Después de sentir sus labios, ella escudriñó el cielo a través de los ojos claros de él. Un firmamento límpido, entregado a la confianza de poder surcarlo sin que se quebrara, sin que a sus estrellas, enganchadas al antojo de sus pestañas, hubiera que frotarlas y frotarlas para sacar su brillo.
Se compraron un par de bocadillos de calamares fritos rebozados y sendas botellas de agua, y se sentaron, con un apetito voraz que los recorrió con ansia de vida en cada mordisco, en el bulevar ajardinado, próximo a la Plaza de la Cibeles.
Subieron por la Gran Vía y, al llegar a la Red de San Luis, torcieron a la derecha para tomar la calle Fuencarral. La vía peatonal servía para que estatuas humanas, gentes embadurnadas en tonos cobrizos ofreciendo su insólita quietud, espolearan la apatía de los transeúntes en pos de alguna moneda; cuando la moneda caía sobre su platillo, las estatuas humanas se movían breve e inopinadamente como mero agradecimiento y ganado descanso. La pareja se detuvo frente a uno ataviado como el artúrico mago Merlín. Risueños, cogidos por la cintura, dejaron caer una moneda de euro. El fraudulento Merlín, dejando de lado su mirada vacía, tocó sus cabezas con la punta de su varita estrellada. Después, tras guiñarles un ojo, se volvió a petrificar. Ellos rieron, mirándose los ojos y los labios, y se adentraron en el torbellino comercial de la calle.
Compraron condones en una farmacia de la calle Augusto Figueroa y aprovecharon para preguntar a la dependienta sobre algún hostal cercano.
- Acercaos al Hostal Paz, está aquí abajo, en la plaza. Es un sitio limpio y la dueña es una chica joven que está empezando con el negocio.
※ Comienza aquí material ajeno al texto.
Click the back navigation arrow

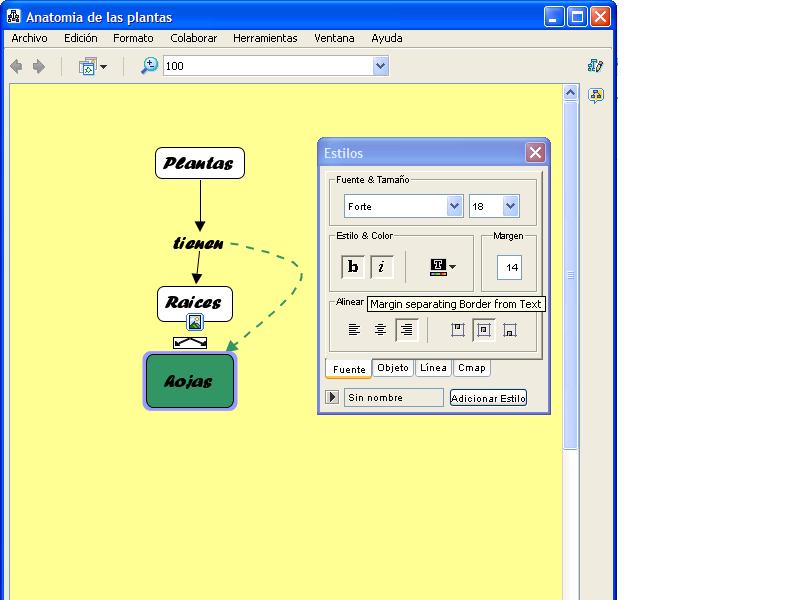click(16, 66)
Les aconsejó la dependienta, dirigiéndose en parte a ella.
Encontraron fácil el hostal en la Plaza de Chueca, y apenas entraron en la habitación, se despojaron de las ropas e hicieron el amor despacio, aplacando su inicial fogosidad en juegos previos que inventaron fiándose de la respuesta sensorial del otro.
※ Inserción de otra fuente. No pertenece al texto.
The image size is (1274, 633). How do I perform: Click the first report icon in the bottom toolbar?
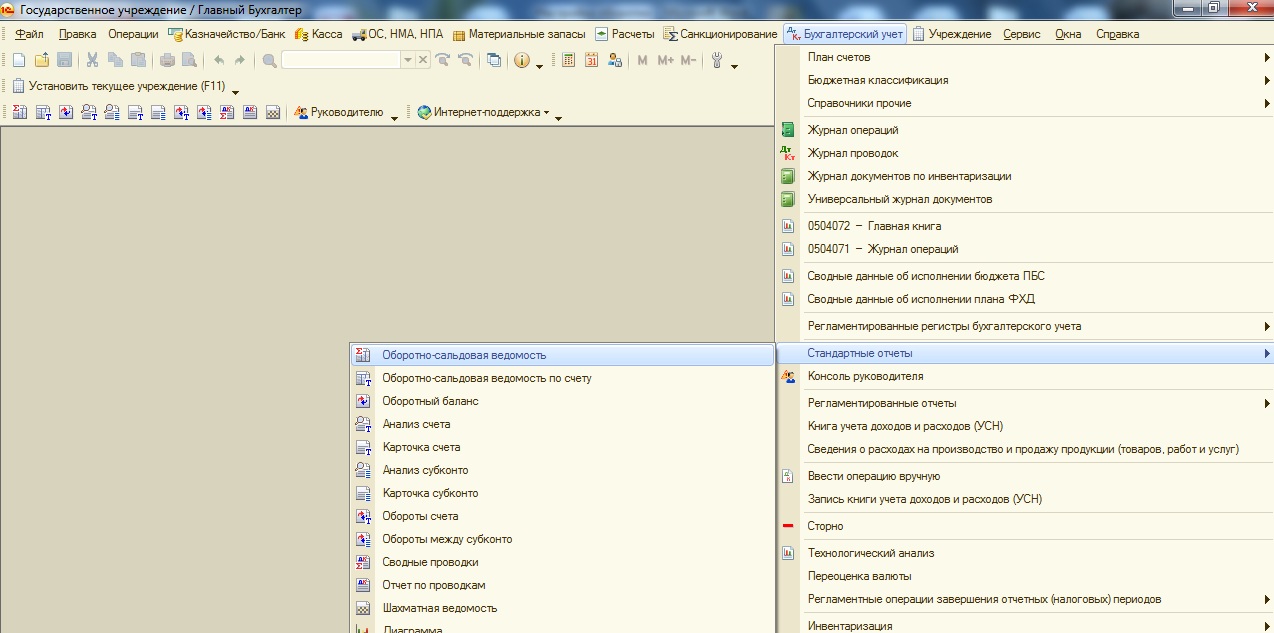pos(19,113)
Más tarde, sentados en un banco de la Plaza de Chueca, justo enfrente a un grupo de jóvenes que tecleaban sin pausa sus teléfonos móviles con cretina terquedad, les pareció ver el atardecer en la cúspide de un decrépito edificio. El parpadeo de neón de un anuncio publicitario, enclavado en lo alto de un edificio colindante, lanzaba destellos sonrosados que se suavizaban con el vapor gríseo y húmedo de la noche otoñal por llegar.
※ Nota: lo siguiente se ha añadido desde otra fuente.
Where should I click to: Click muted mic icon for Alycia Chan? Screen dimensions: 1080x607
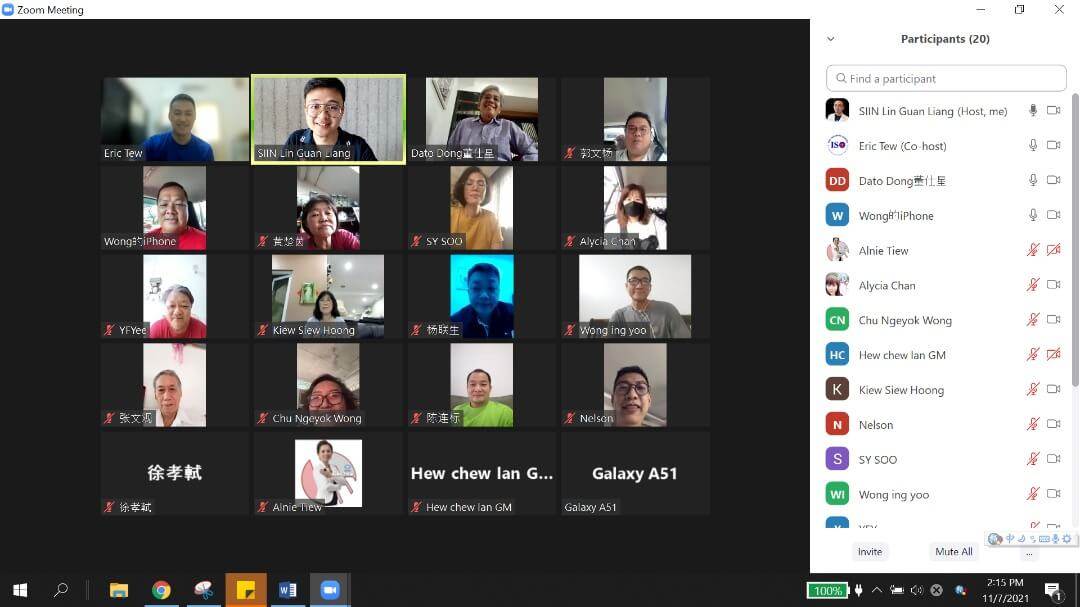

- Nunca pensé -dijo ella, recostándose en el hueco del hombro de él- que vivir el amor sería así. Tan intenso, tan bonito..... Parece irreal, ¿no crees?
-Como irreal, sí. -musitó él, dejando un beso sobre la sien de ella.
Un coche aceleró estruendoso alrededor de la plaza, hizo rechinar sus cubiertas sobre el asfalto y subió el volumen de su aparato de música al máximo. El conductor, desde la ventanilla, llamó la atención de una de las jóvenes de los móviles. ÿsta le saludo agitando la mano y luego continuó concentrada en la pantalla de su teléfono. Después el automóvil dio otro acelerón y se llevo calle arriba su ruido.